A closer look at building predictive models: The criticality of data access

What is machine learning doing to your storage?

by Jelani Harper 23 March 2020

Most organizations are aware that building predictive models with machine learning requires copious amounts of data. The more accomplished of them realize that data should come from a range of sources to mitigate the threat of bias. Oftentimes, these two requirements involve semi-structured and unstructured data.

Nonetheless, even the most AI-savvy organizations don’t realize the demands on data access and retrieval this combination of necessities creates—and its potential for producing bottlenecks that can slow or even derail these cognitive computing undertakings—until after they’ve begun.

“What happens with machine learning is, many times your access is random,” explained Surya Varanasi, CTO at Nexsan. “When it’s random, because you’re accessing all kinds of data and building models… HDDs, you know, spinning media, does poorly.”

Unfortunately, most corporate data still resides on spinning disk drives – but a number of contemporary advancements in storage can facilitate the random access demands required to build compelling predictive models for deployments at enterprise scale.

Accelerating data access

One of the initial steps in building machine learning models is to gather the data that will inform them. “If you have a lot of data and you can’t access it, the models take forever,” Varanasi said. The three capital considerations for the speed of data access pertain to compute, main memory, and storage. These concerns become amplified when constructing predictive models because of the quantity and variety of data involved, as well as their structural variations. “In order to build anything you need your compute, your main memory, and your storage together to form a holistic computer system, if you will, so you can access, process, and create,” Varanasi added.

One of the solutions for overcoming the limitations of HDDs for building predictive models is to utilize flash storage, which delivers noticeable speed benefits. Traditional storage options enhanced with just a fraction of flash will see performance gains for retrieving data for machine learning models. “By adding just five percent flash to 95 percent spinning media, you speed up random access filing,” Varanasi said. “I’m not saying it’s 100x like all-flash, but if you get 5x and the price is extremely incremental to what you [originally] had, then you have a solution that people can afford.”

Expediting model building

A specific option for hastening data access is to leverage Quad-Level Cell (QLC) flash. According to Varanasi, benefits of employing QLC include performance and cost. He characterized QLC as a new generation of flash, coming out with 4 bits per cell: “What it does against mainstream flash technology is it allows you to pack a lot more density into a single cell, but it’s endurance is much lower than standard flash. And, of course, it’s much more affordable.” When using this type of flash to help with the storage underpinning data retrieval for predictive models, “you give customers a couple choices,” Varanasi said. “Hey, you have a few hard drives, let me speed it up for you so you can get random access.
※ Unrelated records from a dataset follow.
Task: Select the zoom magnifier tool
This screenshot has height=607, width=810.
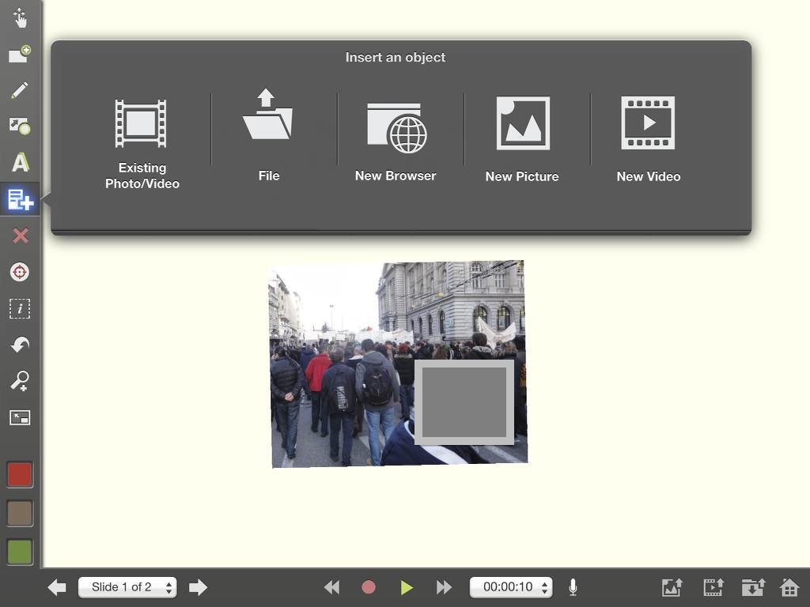Action: (x=20, y=381)
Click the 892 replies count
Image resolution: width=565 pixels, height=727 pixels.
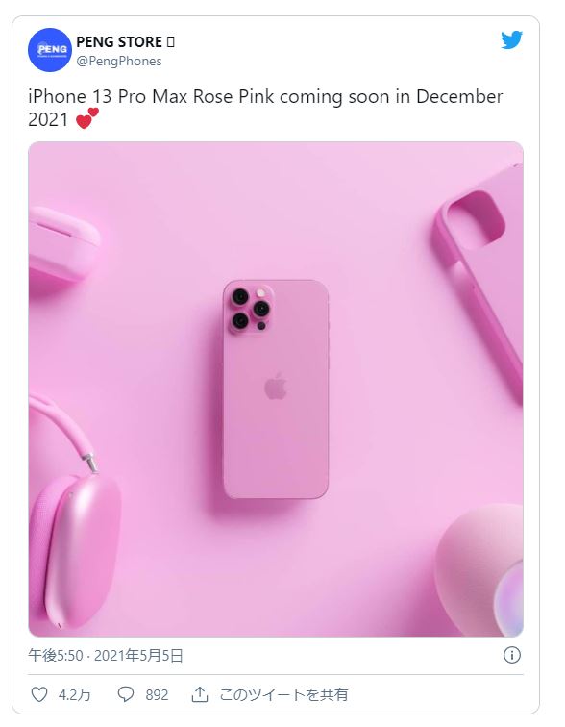pyautogui.click(x=157, y=694)
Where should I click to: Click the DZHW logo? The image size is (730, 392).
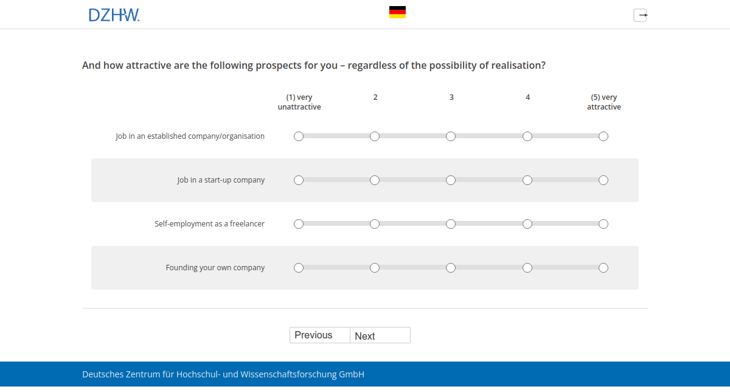coord(114,15)
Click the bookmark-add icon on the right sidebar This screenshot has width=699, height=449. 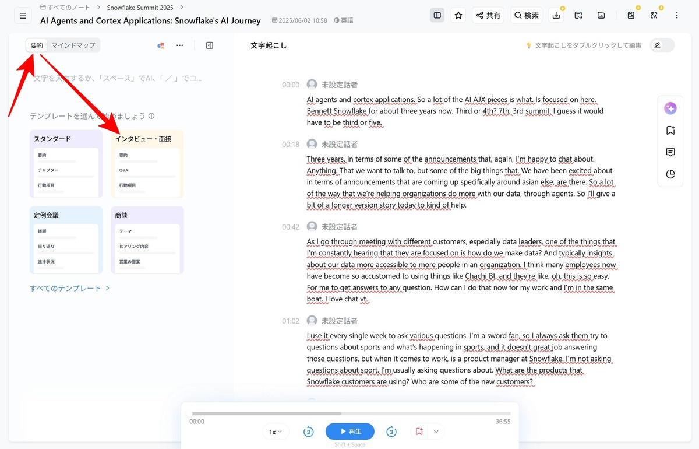coord(670,131)
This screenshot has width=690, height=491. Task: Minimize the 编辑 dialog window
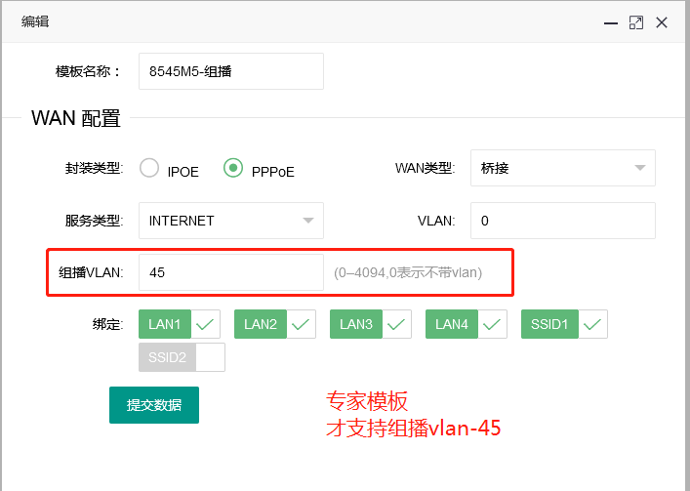613,21
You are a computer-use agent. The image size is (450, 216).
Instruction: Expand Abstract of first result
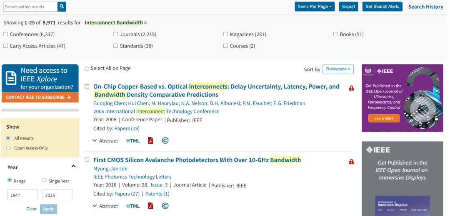(x=105, y=141)
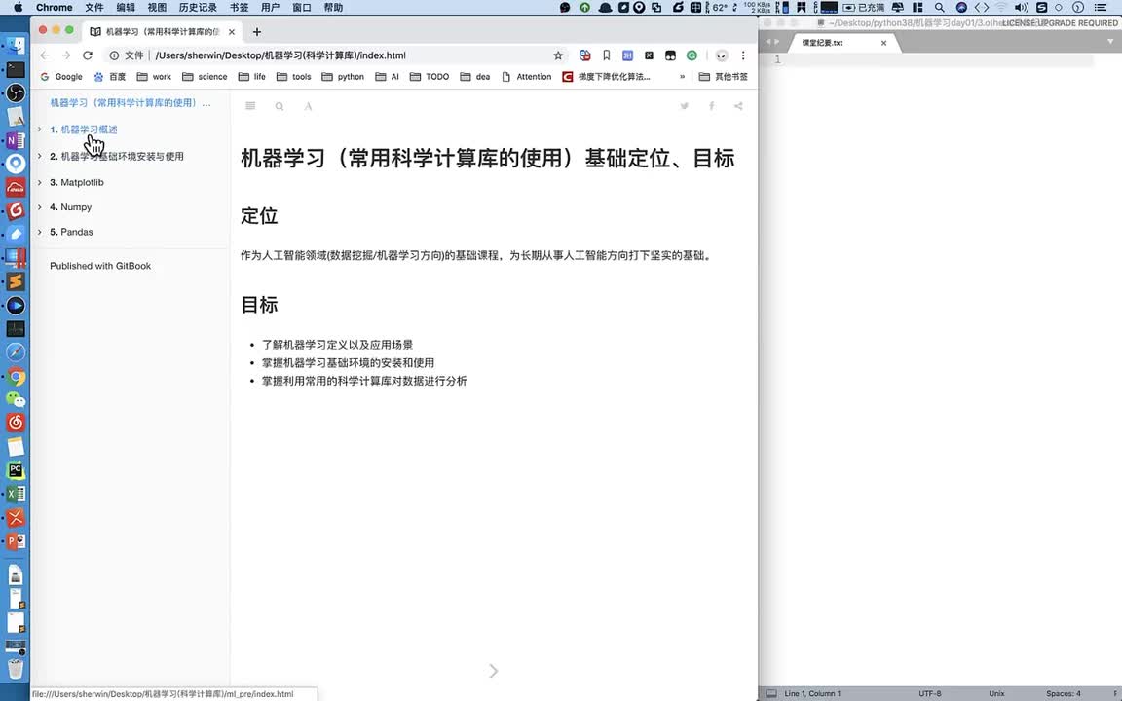Click the address bar URL field
Viewport: 1122px width, 701px height.
[x=341, y=55]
Okay, your data is critical, you really need to speed it up but you don’t want to pay for mainstream flash. Okay, let’s add QLC for you and help you with that.”

The performance effects of updated storage on the process of training predictive models are considerable. Varanasi referenced a facial recognition use case pertaining to security video feeds. In this project, the organization was utilizing GPUs and it was still taking over a week to use the data it had to build—and refresh—its advanced machine learning models. By utilizing contemporary options for high speed storage it was able to reduce that time “to about a day, or a day and a half,” Varanasi estimated.

From training to production

Many people credit the recent advances in cognitive computing applications to advancements in processing power. Although these gains are certainly a large part of it, the ability to retrieve data quickly enough to build cognitive predictive models also required improvements to storage media. Options in traditional flash, QLC, and high speed storage can help accomplish this, and are becoming more and more necessary for the model building process at enterprise scale. More importantly, perhaps, they enable organizations to spend less time working with models in training settings, and more time doing so in production environments.


Jelani Harper is an editorial consultant servicing the information technology market, specializing in data-driven applications focused on semantic technologies, data governance and analytics.